Stored data:
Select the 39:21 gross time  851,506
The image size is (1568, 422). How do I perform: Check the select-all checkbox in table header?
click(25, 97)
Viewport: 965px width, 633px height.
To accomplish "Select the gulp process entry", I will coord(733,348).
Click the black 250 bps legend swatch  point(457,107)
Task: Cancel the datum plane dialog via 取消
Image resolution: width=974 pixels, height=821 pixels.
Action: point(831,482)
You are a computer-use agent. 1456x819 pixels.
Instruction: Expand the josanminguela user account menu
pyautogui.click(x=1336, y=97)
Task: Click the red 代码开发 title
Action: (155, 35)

**BRIEF**
Reproduce exactly, please, only the lines from the start of the data above to the line that contains "You are a computer-use", with both ends kept.

**FINISHED TASK**
Select the 39:21 gross time  851,506
The image size is (1568, 422). How do I perform: Check the select-all checkbox in table header?
click(25, 97)
Viewport: 965px width, 633px height.
To accomplish "Select the gulp process entry", I will coord(733,348).
Click the black 250 bps legend swatch  point(457,107)
Task: Cancel the datum plane dialog via 取消
Image resolution: width=974 pixels, height=821 pixels.
Action: point(831,482)
You are a computer-use agent. 1456x819 pixels.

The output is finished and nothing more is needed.